孫が先に跳び、いざ私の出番! タイミングを合わせ縄の中に。
ところが、タイミング合わせたつもりでしたが、一瞬入れそびれて縄に足が引っかかってしまいました。それでも気を取りなおアして再度挑戦! 今度はタイミングを何とか合わせて跳ぶ事が出来たのですが 縄から走り出て第1歩目 脚を地面に着けた途端に、「ガクッ」っと膝が折れ、脚を踏ん張る事が出来ずに、両手両膝を地面に着けて倒れ込んでしまいました。
これは予期しなかった不測の出来事ですから私自身も何が何だか分からず無我夢中で立ち上って、皆さんが並んでいる列の後に急ぎ、何気ない振りをして二回目の跳躍に備えて身構えましたが内面は冷や汗タラタラ心臓パクパク状態でした。
おりしも夫が、不在の娘に見せるためにと、カメラ代わりのスマホを構えて孫と私の活躍ぶりを動画撮影中でした。それが、画面から突然、フッと私が消えてしまったのでビックリ! あわててスマホから目を離して実情を知ったとのこと。おかげで、私の無様な姿は記録には残っていません。これこそ不幸中の幸いというものです。
2回めの挑戦は、失敗はしたものの1回跳んで身体が昔の感覚を呼び戻してくれたのか、20代30代の若い母親たちとほぼ同じ姿勢でスムーズに長縄を跳ぶことが出来ました。私が最終走者でしたので講師の先生も「はい!皆さん綺麗に跳べました。ご苦労様でした。拍手!」という事で無事に保育参観終了、波乱含みの一日でした。
その帰路。夫が曰く「跳ぶ前に準備運動代わりに何回か跳躍して身体に感覚を覚えさせておけばよかったのに」と言われましたが、後の祭り、私の身体は全身脱力感で重く、それから数日は長縄跳びの後遺症として残って仕舞いました。
娘が帰宅後 孫と私の奮戦ぶりを動画を見せながら、そんな出来事の話をしたら、「骨折しなくて良かった。お母さんもご自分の脚の衰えをよく分かったでしょ」、と言われました。娘は理学療法士ですから一言もありません。娘が続けた話によると、私達と同年代の方々が階段を降りて 脚の衰えの為に踏ん張れず転んで骨折するケースが多々あるとのことです。
私はこの日の体験で、頭の中で描いている通りにならないもどかしさを感じました。年齢を重ねれば誰でも同じことですが、
頭の中で考えることと、実際にその場で体感したことでは全く違う・・・この違和感こそ老化現象だと私は痛切に悟りました。

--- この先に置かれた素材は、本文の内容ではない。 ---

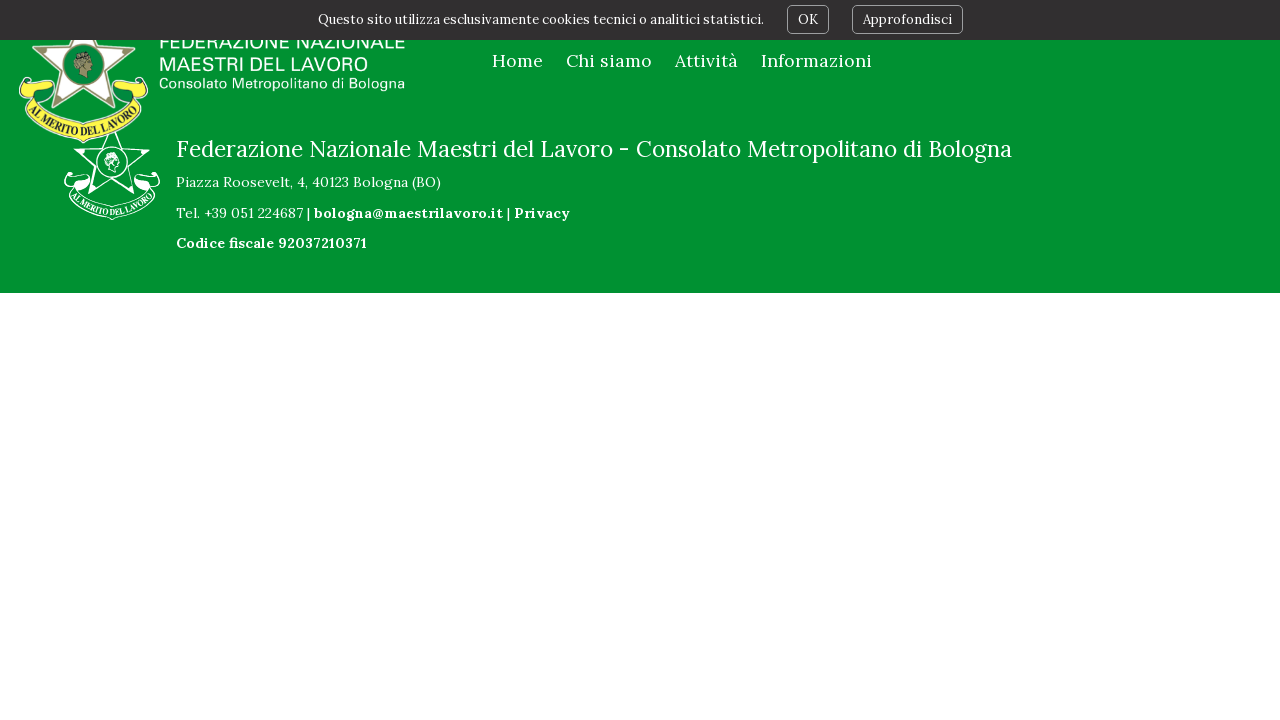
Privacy (542, 213)
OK (808, 19)
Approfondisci (907, 19)
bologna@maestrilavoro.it (408, 213)
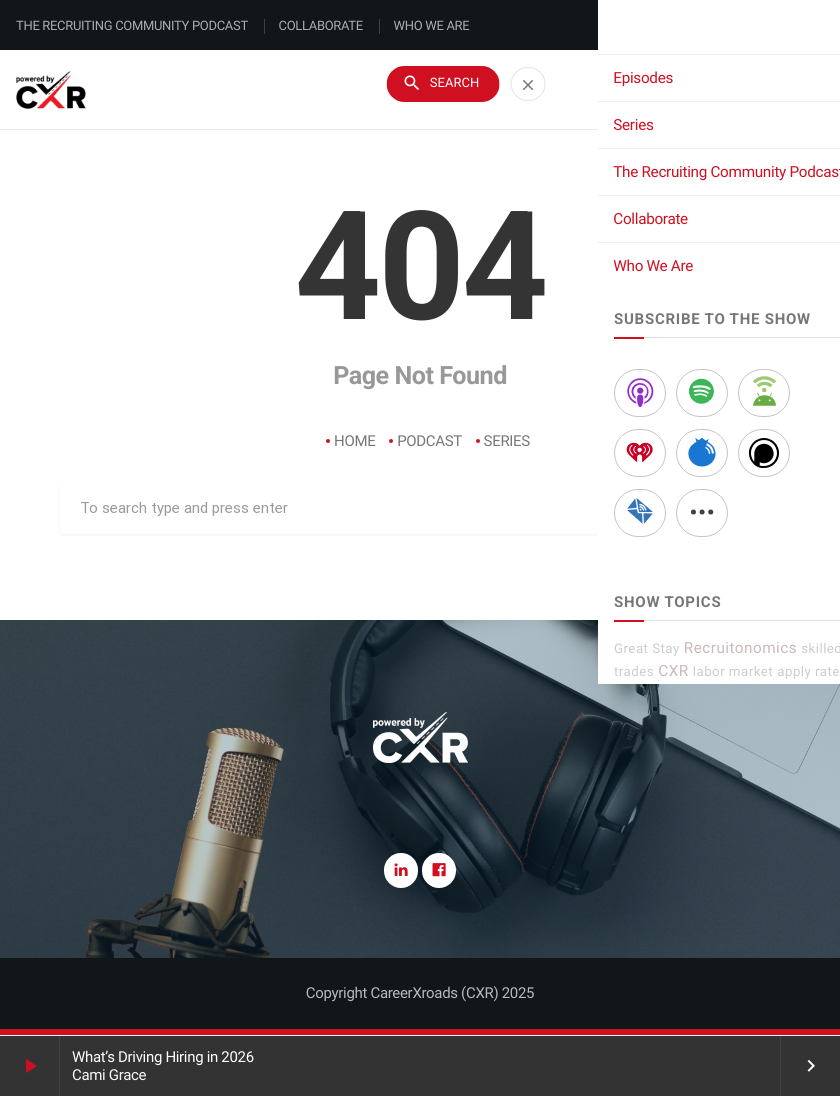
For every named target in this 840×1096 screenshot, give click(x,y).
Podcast (429, 441)
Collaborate (321, 26)
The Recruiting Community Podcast (132, 26)
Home (354, 441)
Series (507, 441)
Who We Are (432, 26)
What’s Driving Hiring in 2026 (163, 1057)
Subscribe (757, 90)
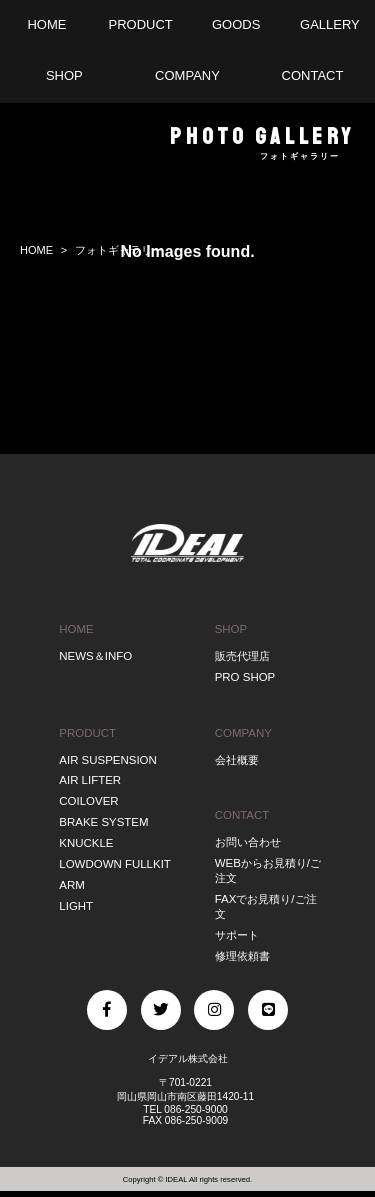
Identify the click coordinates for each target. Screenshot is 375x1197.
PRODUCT (87, 733)
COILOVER (88, 801)
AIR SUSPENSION (108, 760)
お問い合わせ (248, 842)
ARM (72, 885)
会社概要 (237, 760)
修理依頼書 (242, 956)
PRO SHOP (245, 677)
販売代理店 (242, 656)
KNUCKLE (86, 843)
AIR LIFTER (90, 780)
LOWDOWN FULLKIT (115, 864)
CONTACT (242, 815)
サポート (237, 935)
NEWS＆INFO (95, 656)
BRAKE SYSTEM (103, 822)
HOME (76, 629)
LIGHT (76, 906)
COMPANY (243, 733)
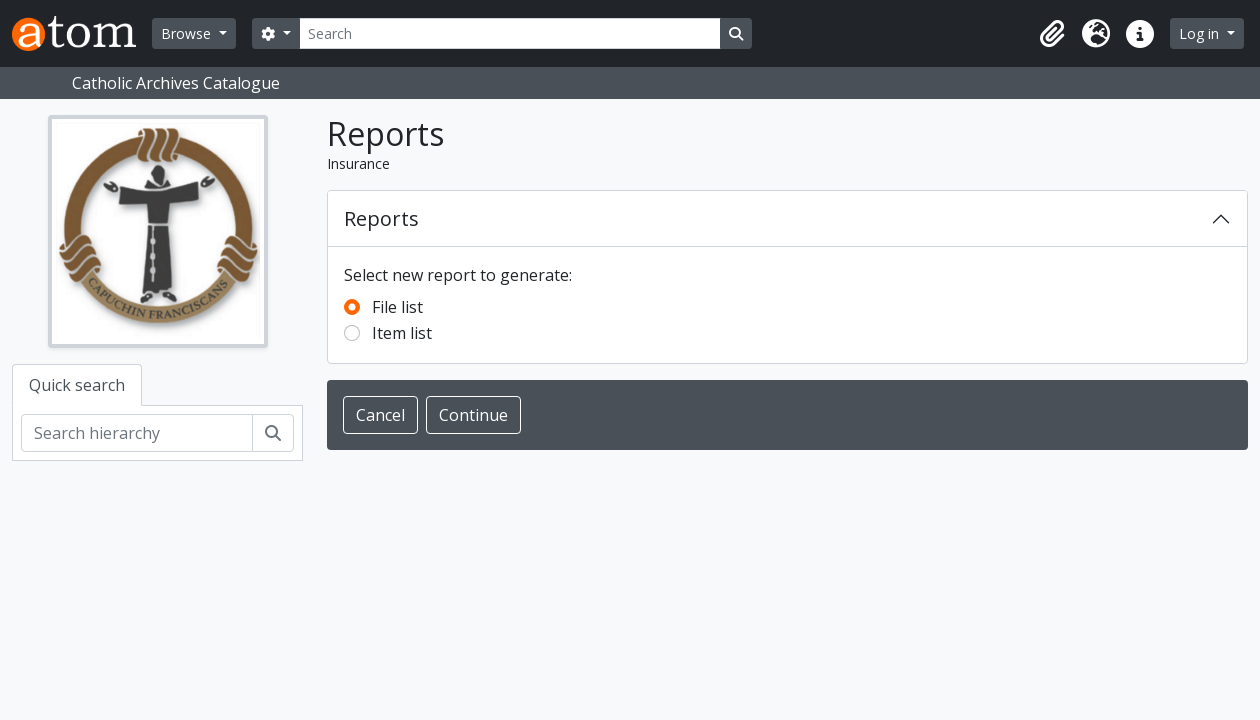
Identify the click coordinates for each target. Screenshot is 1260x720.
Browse (188, 33)
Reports (381, 218)
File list (397, 307)
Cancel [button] (380, 415)
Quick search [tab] (77, 385)
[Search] (510, 33)
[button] (1052, 34)
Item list (402, 333)
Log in (1201, 33)
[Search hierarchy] (137, 433)
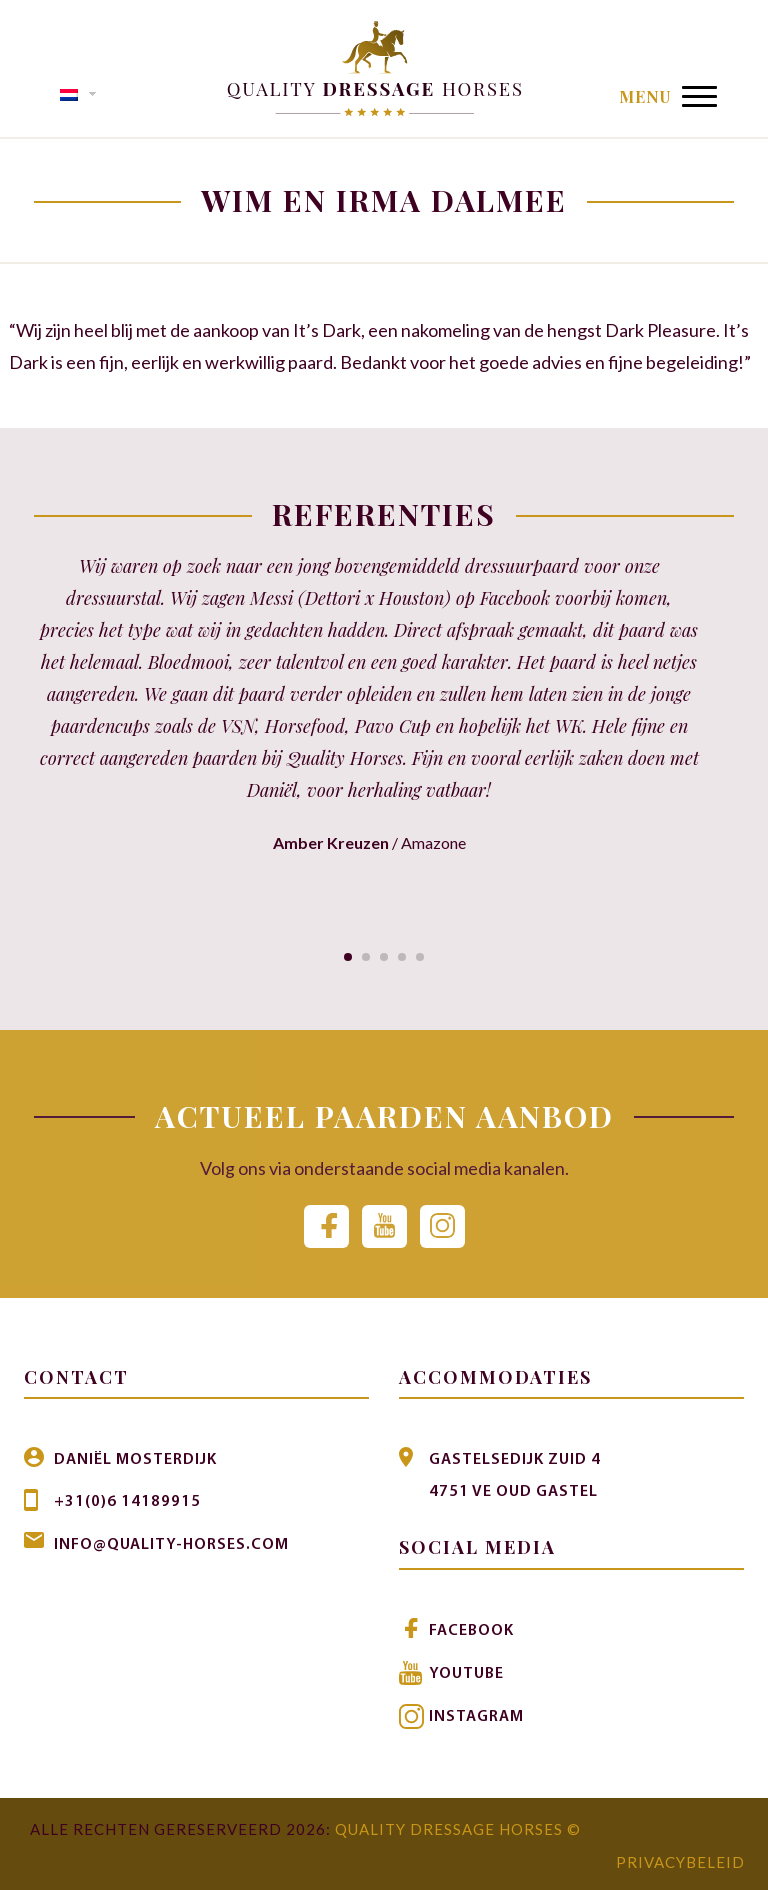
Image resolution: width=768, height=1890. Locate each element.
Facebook (471, 1631)
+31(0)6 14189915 (127, 1502)
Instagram (476, 1715)
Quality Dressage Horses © (458, 1827)
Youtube (466, 1673)
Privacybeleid (680, 1859)
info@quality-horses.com (171, 1544)
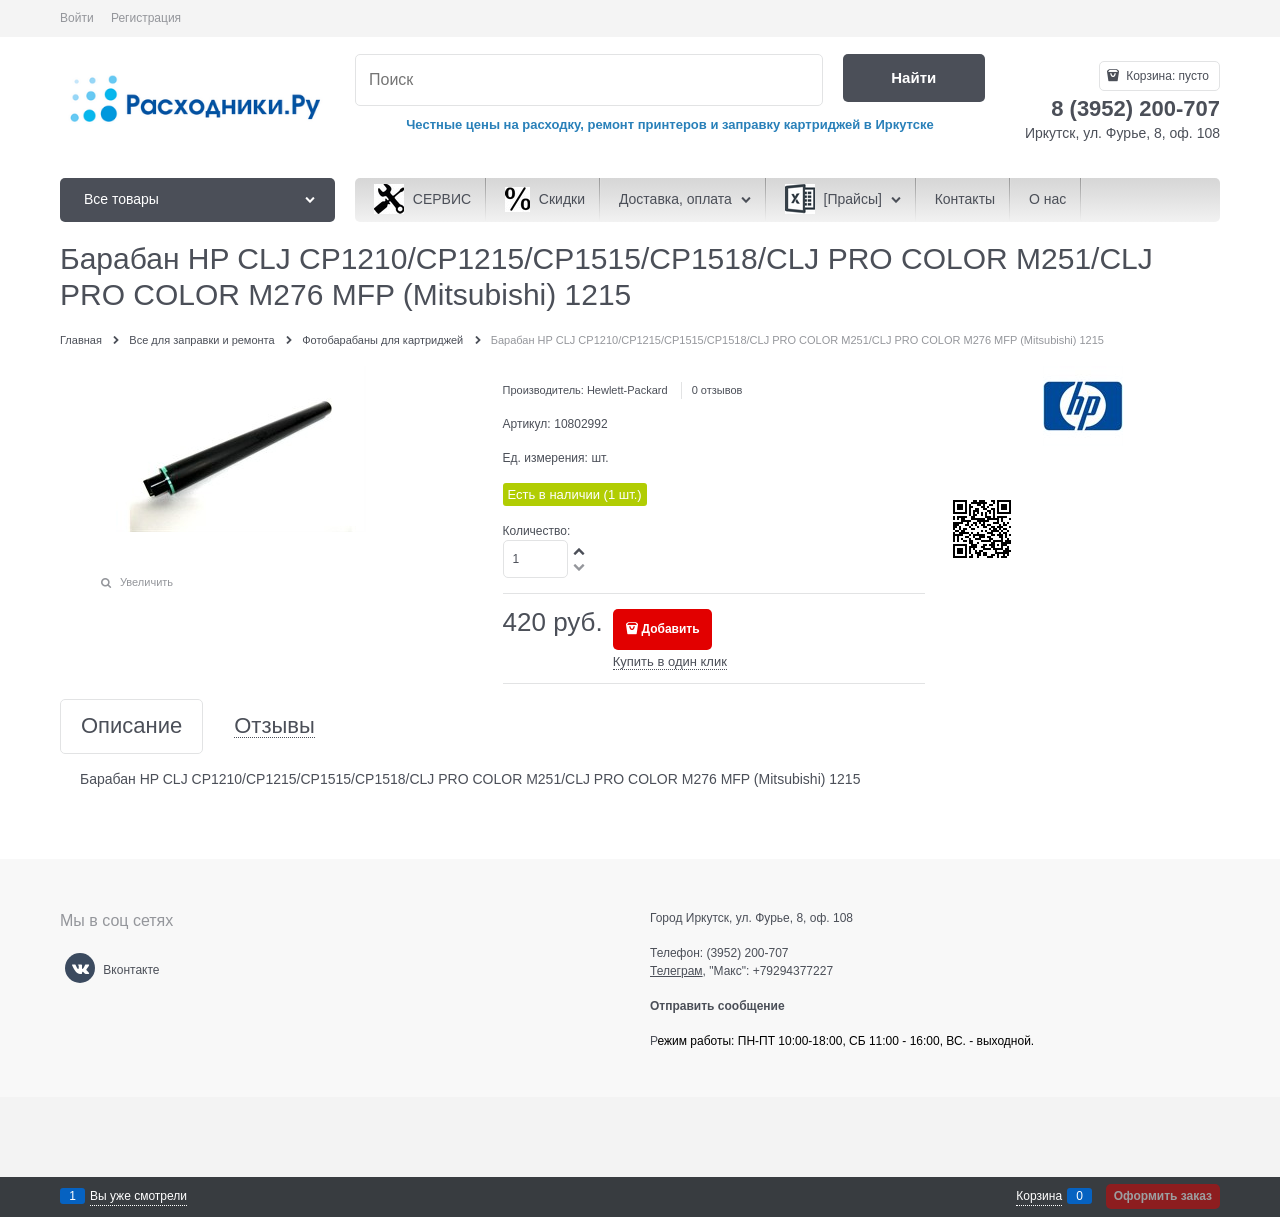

いくら気持ちだけ若いと思っても、身体はついて来ないのです。だからこそ、日頃から自分の限界に挑戦して、もっと自分を知っておかねばならないのです。
 なお、この縄跳び体験は一回目の失敗に拘わらず、二度めは私も若い人達に混じって何とか飛べましたので、夫には「やればできるじゃないか」と褒められ、孫にも「カッコよかったよ」と言われて面目をほどこしました。これも、週に2回ほどジムに通って筋肉が衰えないように鍛錬の真似事をしていたお蔭と自我自賛ですが、内心は二度ともこけたら同だっただろうと胸なで下ろして安堵したところです。